Ballast limits electrical current ups and downs, stabilizing it so that the lamp can work properly (preventing an excess of electrons that could increase the intensity of the current and even destroy the lamp). The choke acts the other way round, it supplies a brief peak of current so that the bulb can start and once it is lit, the gas stabilizes.
Reflectors, as their name indicate, reflect light towards a specific place. Besides doing this important task, what they really do is pass the current through a socket to the bulb. Reflectors tend to increase the efficiency of this type of bulbs. Each bulb features its own characteristics and performance levels. How are they assessed? By measuring lumens. The least performant bulbs supply 19-28 lumens/W (this is the case of dual bulbs, this meaning they use a mixed technology and in this case it has nothing to do with the fact they are suitable for the vegetative and the flowering stage).The most efficient bulbs according to measurements, are the HPS, such as a Philips SON-T PIA Plus Flowering Bulb, that can produce up to 100-183 lumens per W.

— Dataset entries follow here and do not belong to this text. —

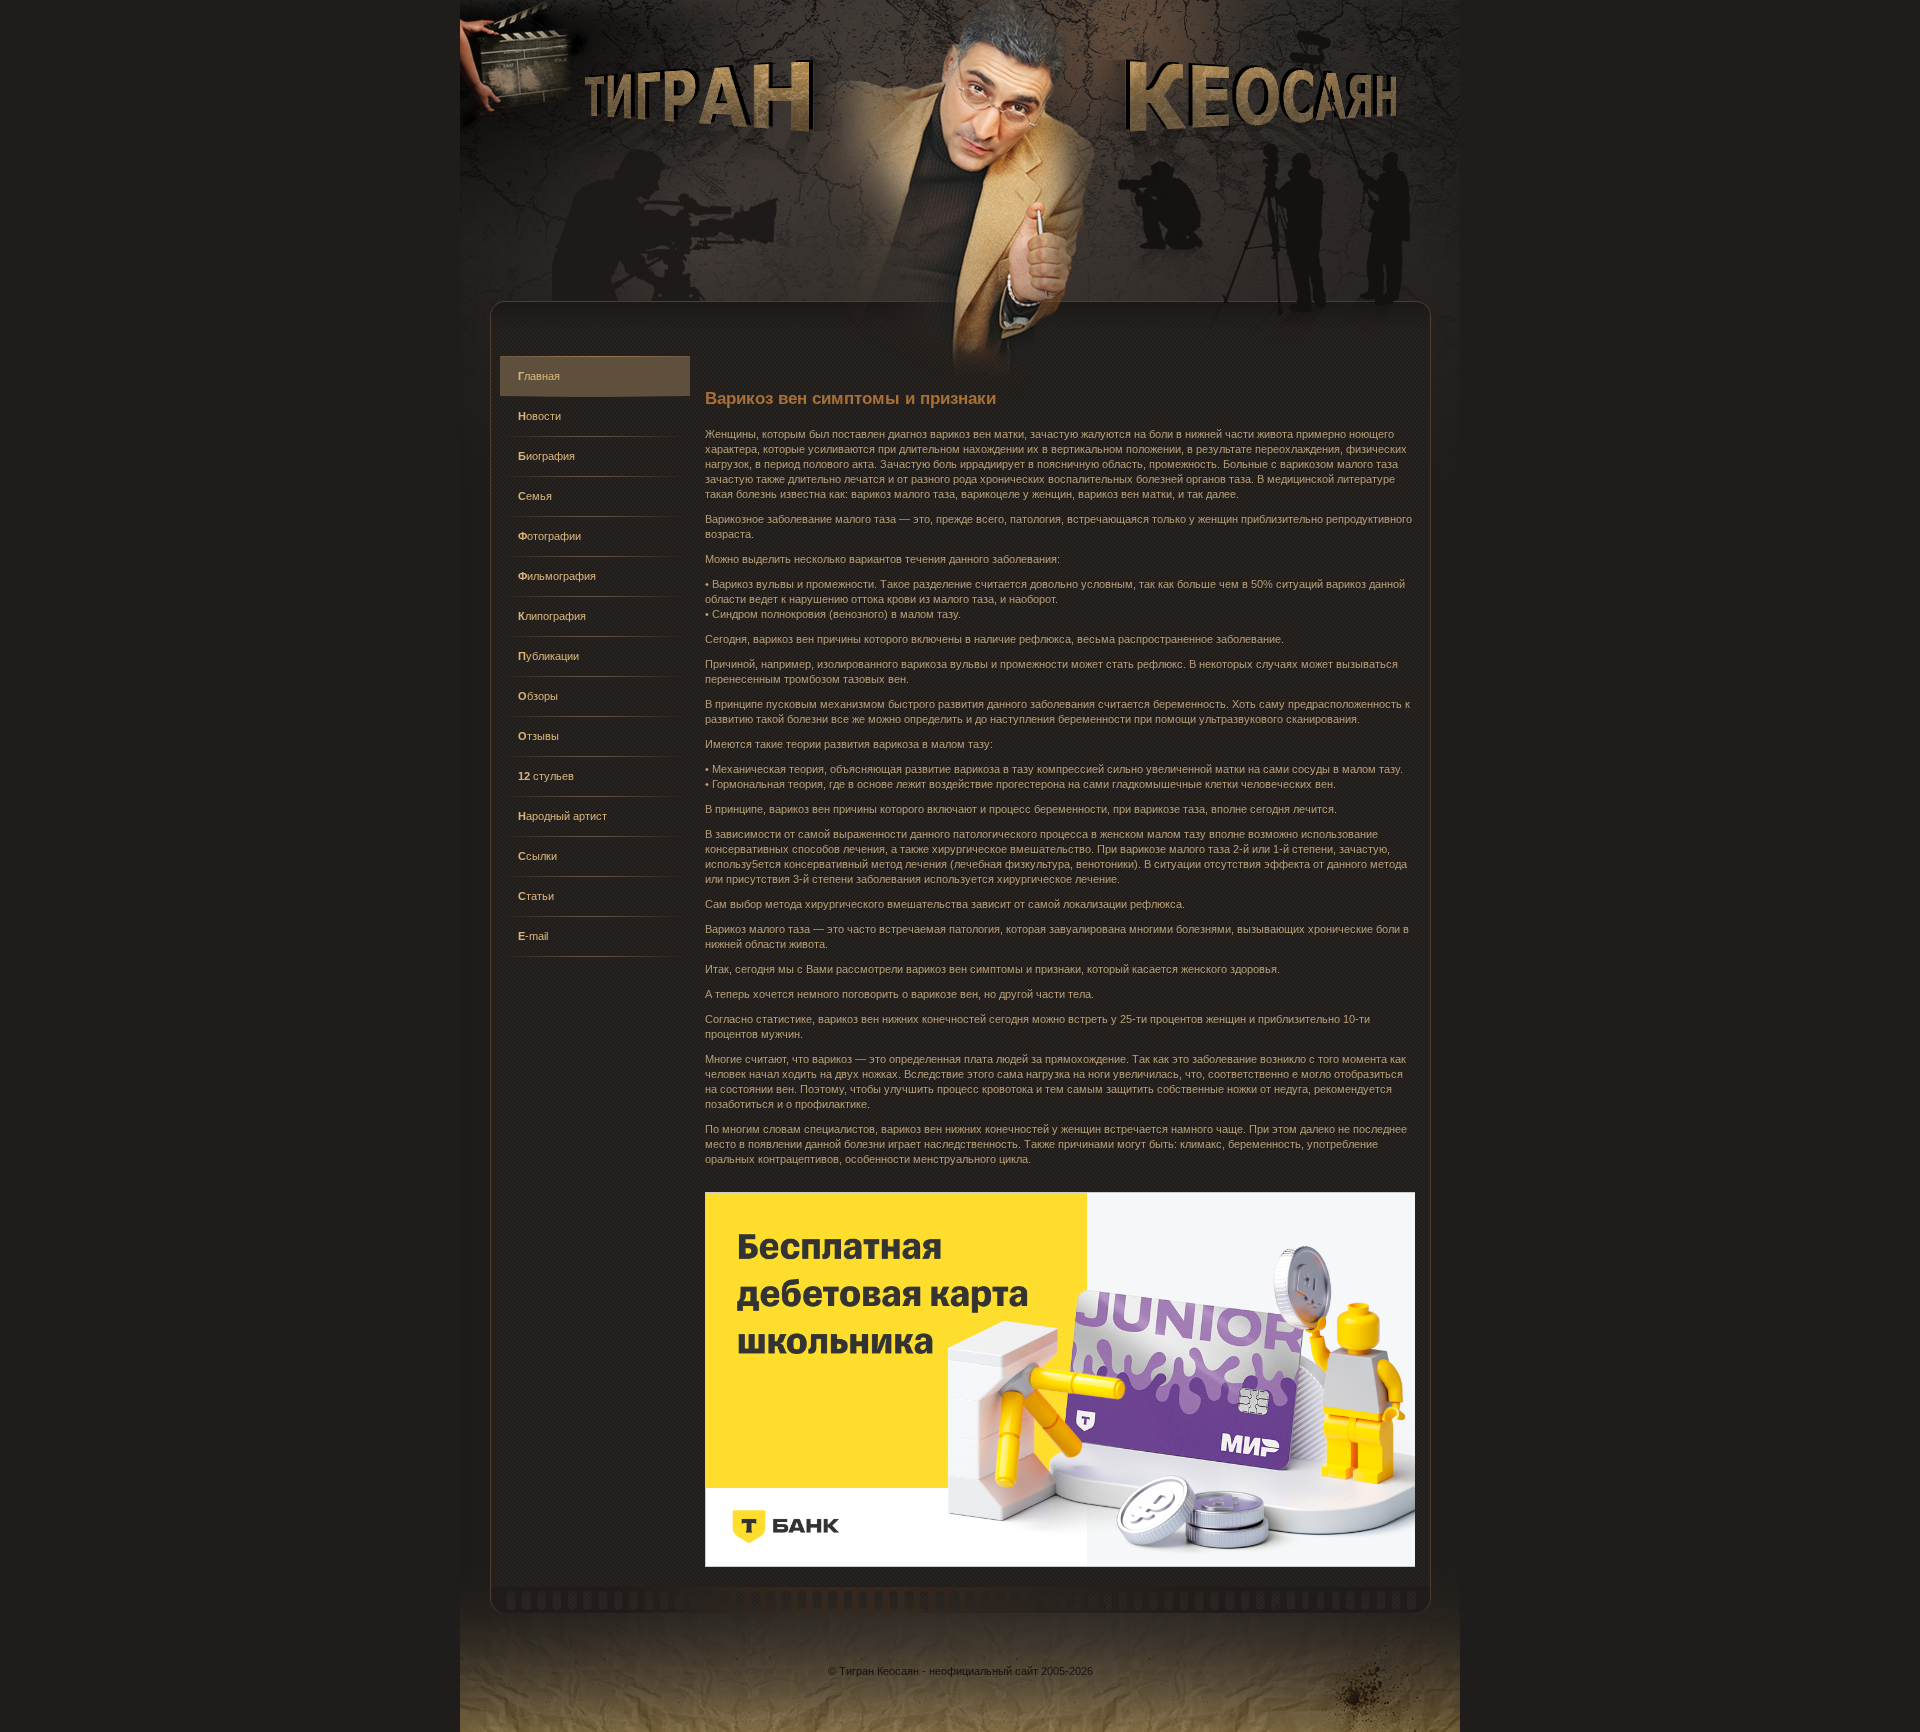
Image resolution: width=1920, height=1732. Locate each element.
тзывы (538, 736)
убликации (548, 656)
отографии (549, 536)
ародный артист (562, 816)
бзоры (538, 696)
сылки (537, 856)
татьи (536, 896)
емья (535, 496)
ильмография (557, 576)
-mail (533, 936)
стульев (546, 776)
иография (546, 456)
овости (539, 416)
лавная (539, 376)
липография (552, 616)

Advantages and drawbacks of HID grow lights
LEDs have been the biggest competitor of HiD grow lights since some years ago. Unlike HiDs, LEDs don't heat up. They supply a cold light which lets you place it closer to the plants and thus, make most of the generated lumens. Besides, LEDs last much longer. In the case of continuous growing calculations, with an average of 1 month of vegetative development and 2 months of blooming, growing non-stop, a LED light could last up to 11 years!!! On the other hand, its frequency (Hz) makes it less penetrating than discharge lamps. This means that discharge lamps will get us longer buds and plants will be generally more productive at the lower parts, while with LED we will need to resort to techniques such as Sea of Green (SoG) to get excellent yields.

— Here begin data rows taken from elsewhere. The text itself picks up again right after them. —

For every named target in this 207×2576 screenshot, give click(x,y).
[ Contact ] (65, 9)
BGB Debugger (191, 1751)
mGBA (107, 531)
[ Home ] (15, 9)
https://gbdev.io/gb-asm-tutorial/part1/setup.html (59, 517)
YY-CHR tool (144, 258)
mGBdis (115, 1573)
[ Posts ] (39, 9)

Another advantage of using LED is that, since no heat is generated, your grow op can go unnoticed for thermal cameras. If you think about a big grow room with HPS you can easily picture high temperatures might be a problem difficult to hide. LED lights also have disadvantages, of course. Indeed, their frequency and that very same lack of temperature make the plant's development to slow down, both at the vegetative and the flowering stage. During the flowering stage, the fattening of the flowers isn't really affected, but the creation of flowers themselves is considerably slowed down. It's almost like if metabolism had been affected. Somehow, the plants demand less nutrients and, due to that lack of heat, the soil stays humid for longer: this is positive if we don't have much time but it's negative when it comes to respect the proportions soil-air-water.
HiD grow lights foster a quicker development in comparison with, not only LEDs, but also with low consumption lamps (these lamps, which produce very few lumens, are usually employed with mother plants and cuttings). Over the last years, low consumption lamps with a orangish/reddish spectrum had appeared and they seem to be suitable for the flowering stage. However, the lack of light intensity and their operating frequency g-haven't provided very satisfactory results so far. The advantage of these lamps is this type of bulb can be placed close to the plants without damaging them, can be used in warmer places and even in much hotter conditions than what's usually recommended.
Summing up, it is very likely indoor growers will have to keep on using HiD lights for a while if they really want to have beautiful marijuana plants.